~ 2011 Inductees ~

This year’s inaugural addition to the Rogue’s Gallery were announced at the 2011 Pirates in Paradise Festival in Key West.

2011 Hall of Famers

Weaver Dial
Pirate Entertainer

Few people outside of the Pacific Northwest would know the name Weaver Dial, yet he was a pirate all his life. As a member of the Seattle Seafair Pirates and then the Northwest Pirates of the Coast, Weaver was a fixture of the pirate scene for more than 50 years in the Seattle area.

He was Captain Kidd of the Seafair Pirates in 1962 and then served as the organization’s honorary second in command, Davy Jones, in the 1980s.

You’d never see Weaver without his sea bag of tricks or his concertina, singing his slightly salty song, The Boat Song, or juggling cigar boxes to Terrible Tom Chase’s flute solos. Weaver was never short on gimmicks to delight children of all ages and had an infectious, beguiling presence.

A terrific folk artist, Weaver designed the logo of the Seafair Pirates as well as hundreds if not thousands of paintings of pirates on canvas, barrel covers, coats and pants over the years.

Long before pirates were ever popular nationwide or worldwide, Weaver Dial defined the very idea of what it was like to be a pirate entertainer.

Tommy Chase
Pirate Entertainer

The committee would be hard pressed to initiate Weaver Dial into the inaugural class of the International Pirates Hall of Fame without the addition of Tom Chase, Weaver’s lifelong side kick.

Tom Chase was one of the original founders of the Seattle Seafair Pirates and served as their leader, Captain Kidd in 1954. Gaining the nickname “The Oldest Living Thing,” Tommy grew into this name over the years, achieving a remarkable run as a pirate that spanned some 60 years.

Tom was an accomplished Julliard-trained flute player and played with many world-class musicians over his lifetime, but he took the greatest pride playing Bow Down to Washington every time his beloved University of Washington Huskies scored a touchdown.

Tom’s life goal was to entertain others with his music and make them laugh.

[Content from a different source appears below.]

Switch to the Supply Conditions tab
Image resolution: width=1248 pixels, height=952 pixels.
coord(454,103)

He succeeded admirably on both accounts, becoming a cherished fixture of the Seattle area with his infectious smile, endless banter and mastery of performance. If the song “I Did It My Way” was written with a single person in mind, it would have been Terrible Tom Chase, for he lived life on his own terms and set the standard for what the definition of a pirate entertainer is.

Ben “Blackbeard” Cherry
Pirate Re-enactor/Educator

Ben Cherry has been the nation’s pre-eminent portrayer of Blackbeard since 1983. As Blackbeard, Cherry shares the history of the colonies and the Caribbean at festivals, schools, museums and events throughout the U.S. and abroad, including Grand Cayman, Seattle Seafair and of course, the Blackbeard Festival in Hampton.

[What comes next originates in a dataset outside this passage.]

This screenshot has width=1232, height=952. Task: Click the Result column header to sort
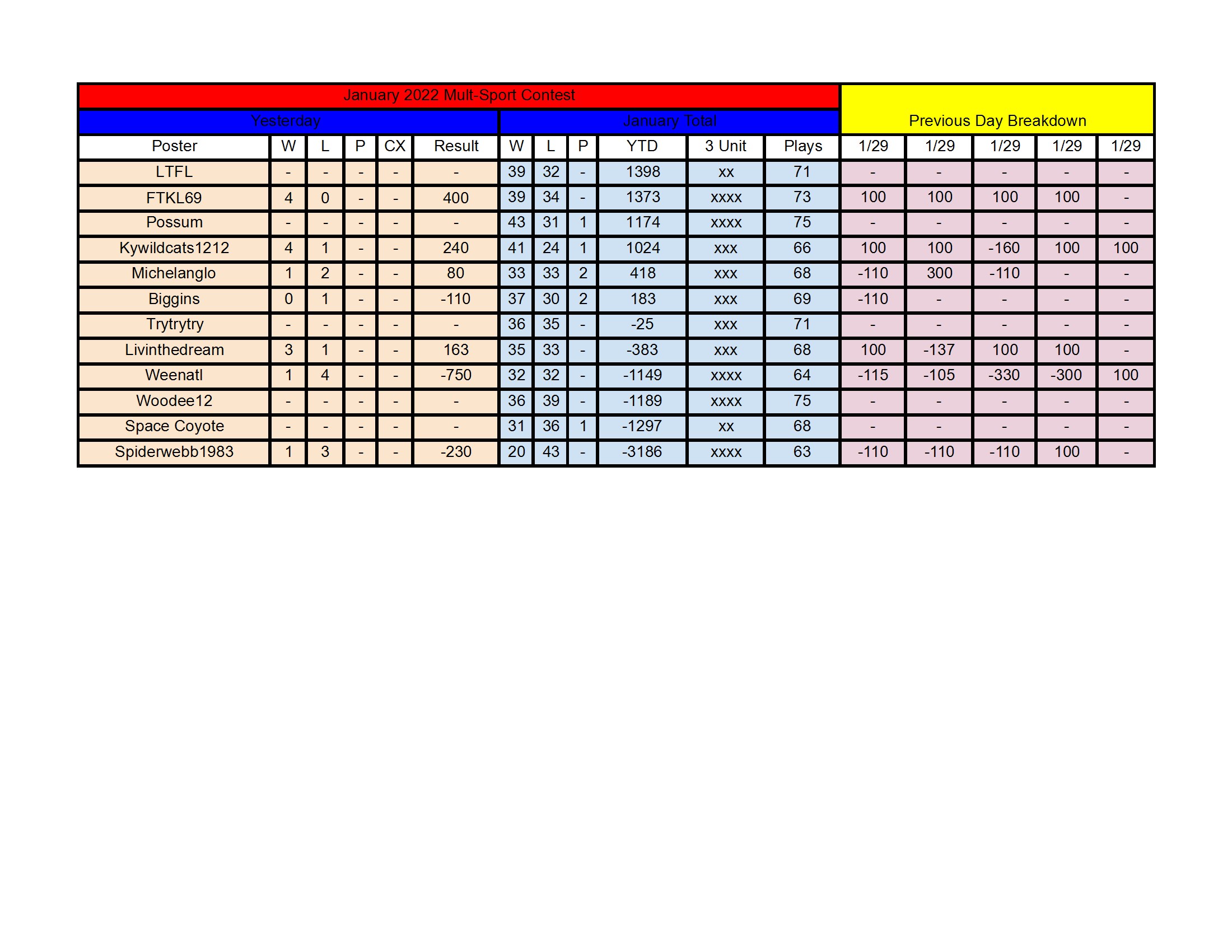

Hailing from Plymouth, North Carolina, Cherry’s portrayal of Blackbeard is bigger than life, much as the actual pirate was. He has been a major contributor to the Blackbeard project, lending his expertise and years of research to anyone who wants to know what the real Blackbeard was like.

He is a true pirate entertainer and a re-enactor both, helping children of all ages learn to love local lore and history as well as the life and times of a true pirate king, Blackbeard.